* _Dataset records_
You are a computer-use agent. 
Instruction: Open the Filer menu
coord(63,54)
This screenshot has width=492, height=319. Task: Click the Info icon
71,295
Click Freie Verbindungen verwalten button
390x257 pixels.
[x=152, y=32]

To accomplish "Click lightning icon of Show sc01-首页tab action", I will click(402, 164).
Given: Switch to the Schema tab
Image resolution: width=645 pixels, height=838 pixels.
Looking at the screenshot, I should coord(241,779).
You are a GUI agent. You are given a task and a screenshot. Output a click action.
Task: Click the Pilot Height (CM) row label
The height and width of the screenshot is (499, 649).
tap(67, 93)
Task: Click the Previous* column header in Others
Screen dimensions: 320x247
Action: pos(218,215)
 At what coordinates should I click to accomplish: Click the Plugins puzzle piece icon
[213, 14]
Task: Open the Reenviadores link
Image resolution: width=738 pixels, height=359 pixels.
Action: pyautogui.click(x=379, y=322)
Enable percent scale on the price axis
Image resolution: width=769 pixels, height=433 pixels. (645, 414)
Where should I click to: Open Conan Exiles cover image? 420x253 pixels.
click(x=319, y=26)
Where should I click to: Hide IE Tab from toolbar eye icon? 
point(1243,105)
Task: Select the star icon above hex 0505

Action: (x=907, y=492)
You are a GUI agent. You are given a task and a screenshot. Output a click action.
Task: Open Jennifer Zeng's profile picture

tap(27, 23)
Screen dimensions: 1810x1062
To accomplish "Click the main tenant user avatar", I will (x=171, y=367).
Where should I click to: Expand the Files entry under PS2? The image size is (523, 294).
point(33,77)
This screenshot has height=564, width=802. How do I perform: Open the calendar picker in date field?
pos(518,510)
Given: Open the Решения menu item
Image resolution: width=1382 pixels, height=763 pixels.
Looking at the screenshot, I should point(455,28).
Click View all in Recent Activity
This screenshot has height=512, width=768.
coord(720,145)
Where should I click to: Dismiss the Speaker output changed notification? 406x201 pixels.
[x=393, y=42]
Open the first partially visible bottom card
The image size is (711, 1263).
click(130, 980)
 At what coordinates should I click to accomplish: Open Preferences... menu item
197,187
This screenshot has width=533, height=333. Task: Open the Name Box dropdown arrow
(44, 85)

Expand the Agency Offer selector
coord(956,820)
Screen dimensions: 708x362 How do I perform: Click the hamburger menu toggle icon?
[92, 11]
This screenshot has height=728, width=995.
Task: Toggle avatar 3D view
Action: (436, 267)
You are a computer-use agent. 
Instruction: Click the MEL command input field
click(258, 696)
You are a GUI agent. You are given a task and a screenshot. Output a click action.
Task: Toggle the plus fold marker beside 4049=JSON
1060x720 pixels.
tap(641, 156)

* _TASK BRIEF_
Please copy the data between the line containing "will click(402, 164)." and the line containing "Action: pos(218,215)", inclusive, word for word.

* _IN RESPONSE_
To accomplish "Click lightning icon of Show sc01-首页tab action", I will click(402, 164).
Given: Switch to the Schema tab
Image resolution: width=645 pixels, height=838 pixels.
Looking at the screenshot, I should coord(241,779).
You are a GUI agent. You are given a task and a screenshot. Output a click action.
Task: Click the Pilot Height (CM) row label
The height and width of the screenshot is (499, 649).
tap(67, 93)
Task: Click the Previous* column header in Others
Screen dimensions: 320x247
Action: pos(218,215)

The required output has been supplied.